__WORK TO COMPLETE__
Gather all lines in the data that hold the string "will".

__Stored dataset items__
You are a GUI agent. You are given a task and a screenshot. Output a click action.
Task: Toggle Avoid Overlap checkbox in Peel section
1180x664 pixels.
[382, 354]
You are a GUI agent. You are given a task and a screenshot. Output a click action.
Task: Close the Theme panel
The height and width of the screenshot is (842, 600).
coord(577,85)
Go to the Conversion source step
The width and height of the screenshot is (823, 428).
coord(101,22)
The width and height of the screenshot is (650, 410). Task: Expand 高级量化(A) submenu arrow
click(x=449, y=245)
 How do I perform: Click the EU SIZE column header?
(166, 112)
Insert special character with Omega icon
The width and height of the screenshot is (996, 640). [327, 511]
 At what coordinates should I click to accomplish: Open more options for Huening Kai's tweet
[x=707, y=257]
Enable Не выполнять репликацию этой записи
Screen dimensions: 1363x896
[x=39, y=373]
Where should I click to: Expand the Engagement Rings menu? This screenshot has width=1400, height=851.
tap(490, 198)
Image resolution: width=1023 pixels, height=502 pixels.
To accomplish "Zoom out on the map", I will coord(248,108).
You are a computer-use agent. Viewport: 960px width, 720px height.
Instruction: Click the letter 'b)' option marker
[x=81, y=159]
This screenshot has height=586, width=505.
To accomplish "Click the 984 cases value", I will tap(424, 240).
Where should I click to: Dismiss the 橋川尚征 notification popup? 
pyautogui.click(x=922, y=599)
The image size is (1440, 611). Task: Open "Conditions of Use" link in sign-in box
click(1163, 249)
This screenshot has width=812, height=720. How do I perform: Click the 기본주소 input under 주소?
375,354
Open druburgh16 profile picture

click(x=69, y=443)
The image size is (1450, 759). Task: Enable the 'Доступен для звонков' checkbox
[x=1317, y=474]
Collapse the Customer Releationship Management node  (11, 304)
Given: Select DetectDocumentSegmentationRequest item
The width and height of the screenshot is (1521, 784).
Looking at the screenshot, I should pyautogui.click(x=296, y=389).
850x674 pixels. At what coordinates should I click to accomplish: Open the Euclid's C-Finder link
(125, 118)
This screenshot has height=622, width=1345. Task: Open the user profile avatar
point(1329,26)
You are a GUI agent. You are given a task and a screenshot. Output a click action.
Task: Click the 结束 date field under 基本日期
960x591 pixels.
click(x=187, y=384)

__ANSWER SECTION__
To accomplish "Zoom out on the map", I will coord(248,108).
To accomplish "Click the 984 cases value", I will tap(424, 240).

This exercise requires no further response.